Development of GRO-seq in a Human Lung Fibroblast Cell Line

[0180] This example describes the development of the experimental conditions for the GRO method as well as the application of the method combined with sequencing technology (called GRO-seq) to a human lung fibroblast cell line, IMR90. GRO-seq has also been applied by us to a human breast cancer cell line (MCF7), a mouse embryonic stem cells, mouse embryonic fibroblasts, and Drosophila S2 cells, demonstrating that GRO-seq is a general method that can be used for analysis of various cell lines from various species (data not shown).

[0181] 6.1.1 Background

[0182] Nuclear Run-On (NRO) assays have been used to measure the density of transcribing polymerases over specific targeted regions of the genome, and variations of the assay are capable of mapping the position of polymerases with high precision (P. Gariglio, J. Buss, M. H. Green, FEBS Lett. 44, 330 (1974); P. Gariglio, M. Bellard, P. Chambon, Nucleic Acids Res. 9, 2589 (1981); A. E. Rougvie, J. T. L is, Cell 54, 795 (1988); and E. B. Rasmussen, J. T. L is, Proc. Natl. Acad. Sci. U.S.A. 90, 7923 (1993). Traditionally, nuclei are isolated, endogenous nucleotides are removed by washing, and radionucleotides are added back allowing transcriptionally engaged polymerases to resume elongation. The incorporated radiolabel is restricted to sequences immediately downstream of the original position of the transcriptionally-engaged polymerase by keeping run-on reaction times short. The anionic detergent sarkosyl, which does not interfere with elongating polymerases, is often added to the nuclear run-on reaction to ensure that new transcription initiation events do not occur, and to remove physical impediments that can block elongation (A. E. Rougvie, J. T. L is, Cell 54, 795 (1988); D. K. Hawley, R. G. Roeder, J. Biol. Chem. 260, 8163 (1985). Thus all new transcription is produced by polymerases that are engaged at the time of nuclear isolation.

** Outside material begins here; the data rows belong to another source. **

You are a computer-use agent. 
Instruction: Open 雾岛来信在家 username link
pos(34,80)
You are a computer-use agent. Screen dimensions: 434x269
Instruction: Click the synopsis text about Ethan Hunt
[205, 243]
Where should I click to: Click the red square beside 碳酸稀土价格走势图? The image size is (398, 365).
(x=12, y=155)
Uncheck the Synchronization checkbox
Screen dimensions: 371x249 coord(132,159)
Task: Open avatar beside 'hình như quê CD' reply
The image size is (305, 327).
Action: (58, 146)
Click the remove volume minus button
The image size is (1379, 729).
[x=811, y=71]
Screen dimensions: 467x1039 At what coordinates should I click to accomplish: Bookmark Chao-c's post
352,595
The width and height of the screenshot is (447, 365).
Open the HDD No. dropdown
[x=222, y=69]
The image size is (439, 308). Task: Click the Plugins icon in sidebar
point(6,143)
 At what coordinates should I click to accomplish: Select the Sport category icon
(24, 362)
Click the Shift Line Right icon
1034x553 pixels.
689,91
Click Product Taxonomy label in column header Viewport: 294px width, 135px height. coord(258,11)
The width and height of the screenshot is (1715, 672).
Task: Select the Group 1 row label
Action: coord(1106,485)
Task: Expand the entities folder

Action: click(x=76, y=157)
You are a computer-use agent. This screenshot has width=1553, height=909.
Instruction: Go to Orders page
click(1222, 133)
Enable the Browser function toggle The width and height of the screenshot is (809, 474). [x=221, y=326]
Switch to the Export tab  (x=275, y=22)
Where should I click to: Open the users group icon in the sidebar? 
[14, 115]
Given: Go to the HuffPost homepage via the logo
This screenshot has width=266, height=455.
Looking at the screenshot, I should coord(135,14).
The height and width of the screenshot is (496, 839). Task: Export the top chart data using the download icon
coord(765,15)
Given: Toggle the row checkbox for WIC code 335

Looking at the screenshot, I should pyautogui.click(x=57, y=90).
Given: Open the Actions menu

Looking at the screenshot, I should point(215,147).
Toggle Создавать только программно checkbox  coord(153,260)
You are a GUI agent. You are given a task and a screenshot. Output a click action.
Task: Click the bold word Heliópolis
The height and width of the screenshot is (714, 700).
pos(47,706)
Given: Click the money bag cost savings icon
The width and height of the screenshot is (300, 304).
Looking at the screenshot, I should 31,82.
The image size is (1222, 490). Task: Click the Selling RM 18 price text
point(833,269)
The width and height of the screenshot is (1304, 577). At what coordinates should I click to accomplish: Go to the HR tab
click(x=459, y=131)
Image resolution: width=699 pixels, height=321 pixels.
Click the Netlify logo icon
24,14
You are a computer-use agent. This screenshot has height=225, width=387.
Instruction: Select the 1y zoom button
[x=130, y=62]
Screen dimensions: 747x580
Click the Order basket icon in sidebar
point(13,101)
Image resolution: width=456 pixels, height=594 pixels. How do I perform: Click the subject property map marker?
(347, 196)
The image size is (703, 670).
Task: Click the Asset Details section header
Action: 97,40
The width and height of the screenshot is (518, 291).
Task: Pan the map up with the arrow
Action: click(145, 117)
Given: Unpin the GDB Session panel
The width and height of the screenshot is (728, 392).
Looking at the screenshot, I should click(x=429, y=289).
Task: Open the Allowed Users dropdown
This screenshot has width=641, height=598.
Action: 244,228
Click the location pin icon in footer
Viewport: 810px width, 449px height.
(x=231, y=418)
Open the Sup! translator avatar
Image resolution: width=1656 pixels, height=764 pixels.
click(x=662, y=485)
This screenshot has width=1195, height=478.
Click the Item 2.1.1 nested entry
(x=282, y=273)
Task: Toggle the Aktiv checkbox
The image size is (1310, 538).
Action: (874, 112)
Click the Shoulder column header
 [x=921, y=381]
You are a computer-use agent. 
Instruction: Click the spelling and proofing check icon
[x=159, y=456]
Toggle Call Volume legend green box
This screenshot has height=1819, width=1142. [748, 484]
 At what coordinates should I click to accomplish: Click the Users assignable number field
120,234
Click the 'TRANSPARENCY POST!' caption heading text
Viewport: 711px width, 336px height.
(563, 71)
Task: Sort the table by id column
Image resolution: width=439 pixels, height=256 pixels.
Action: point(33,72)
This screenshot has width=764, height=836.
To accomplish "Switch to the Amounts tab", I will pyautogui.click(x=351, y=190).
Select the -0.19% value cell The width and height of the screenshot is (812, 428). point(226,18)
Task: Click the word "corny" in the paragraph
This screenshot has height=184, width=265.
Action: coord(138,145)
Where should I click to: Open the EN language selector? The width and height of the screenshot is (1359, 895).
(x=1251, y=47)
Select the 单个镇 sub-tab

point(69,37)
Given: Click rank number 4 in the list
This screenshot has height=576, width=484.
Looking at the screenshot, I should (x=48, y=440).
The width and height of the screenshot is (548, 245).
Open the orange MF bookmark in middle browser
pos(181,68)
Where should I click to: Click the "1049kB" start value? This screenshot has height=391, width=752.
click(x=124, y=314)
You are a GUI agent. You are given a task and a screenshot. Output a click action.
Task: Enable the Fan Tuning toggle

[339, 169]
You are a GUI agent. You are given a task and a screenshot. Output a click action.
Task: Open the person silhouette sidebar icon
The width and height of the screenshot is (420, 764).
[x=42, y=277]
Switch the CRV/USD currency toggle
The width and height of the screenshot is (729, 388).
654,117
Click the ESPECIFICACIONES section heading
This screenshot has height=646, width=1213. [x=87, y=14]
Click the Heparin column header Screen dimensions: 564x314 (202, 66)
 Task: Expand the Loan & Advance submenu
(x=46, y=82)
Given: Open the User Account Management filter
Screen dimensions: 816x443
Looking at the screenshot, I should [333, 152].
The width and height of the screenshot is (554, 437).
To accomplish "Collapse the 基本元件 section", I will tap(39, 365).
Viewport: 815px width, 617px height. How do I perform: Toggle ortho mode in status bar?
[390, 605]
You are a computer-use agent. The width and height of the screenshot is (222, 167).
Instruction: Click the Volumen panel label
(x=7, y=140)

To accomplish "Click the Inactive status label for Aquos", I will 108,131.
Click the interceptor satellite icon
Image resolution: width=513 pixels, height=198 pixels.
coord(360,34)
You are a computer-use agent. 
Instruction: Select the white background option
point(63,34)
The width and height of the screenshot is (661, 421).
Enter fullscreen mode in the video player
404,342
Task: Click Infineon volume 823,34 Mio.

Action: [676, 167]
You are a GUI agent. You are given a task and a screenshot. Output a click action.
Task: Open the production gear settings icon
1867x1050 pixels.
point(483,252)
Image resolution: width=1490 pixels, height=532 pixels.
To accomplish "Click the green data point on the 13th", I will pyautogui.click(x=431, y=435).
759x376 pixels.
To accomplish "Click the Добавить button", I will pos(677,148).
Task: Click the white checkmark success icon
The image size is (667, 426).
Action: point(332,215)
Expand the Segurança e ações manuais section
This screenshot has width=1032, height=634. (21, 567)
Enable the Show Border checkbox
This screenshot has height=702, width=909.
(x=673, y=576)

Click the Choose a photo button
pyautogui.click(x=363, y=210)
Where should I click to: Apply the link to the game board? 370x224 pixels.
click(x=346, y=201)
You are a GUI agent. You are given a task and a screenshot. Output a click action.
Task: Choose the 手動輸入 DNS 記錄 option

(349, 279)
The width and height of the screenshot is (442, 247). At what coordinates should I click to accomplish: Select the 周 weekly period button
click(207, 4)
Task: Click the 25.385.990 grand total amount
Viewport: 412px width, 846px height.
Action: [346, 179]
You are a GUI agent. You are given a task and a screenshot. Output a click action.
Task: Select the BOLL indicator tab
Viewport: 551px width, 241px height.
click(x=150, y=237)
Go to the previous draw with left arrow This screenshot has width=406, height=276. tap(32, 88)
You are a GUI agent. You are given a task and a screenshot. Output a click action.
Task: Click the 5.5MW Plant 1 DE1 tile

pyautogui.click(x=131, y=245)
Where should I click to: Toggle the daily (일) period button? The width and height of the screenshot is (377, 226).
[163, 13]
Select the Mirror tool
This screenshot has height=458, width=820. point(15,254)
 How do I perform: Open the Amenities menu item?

[0183] The RNA is then isolated and hybridized to filters containing genes or gene regions of interest. These measurements have been shown to represent the level of transcriptionally-engaged polymerase on genes at the time of nuclei isolation, and have also been used to identify Pol II that is paused at the 5' ends of genes as well as the distance Pol II travels beyond the 3'-ends of genes prior to termination J. L is, Cold Spring Harb. Symp. Quant. Biol. 63, 347 (1998); I. Faro-Trindade, P. R. Cook, Biochem. Soc. Trans. 34, 1133 (2006); N. J. Proudfoot, Trends Biochem. Sci. 14, 105 (1989); and N. Gromak, S. West, N. J. Proudfoot, Mol. Cell. Biol. 26, 3986 (2006).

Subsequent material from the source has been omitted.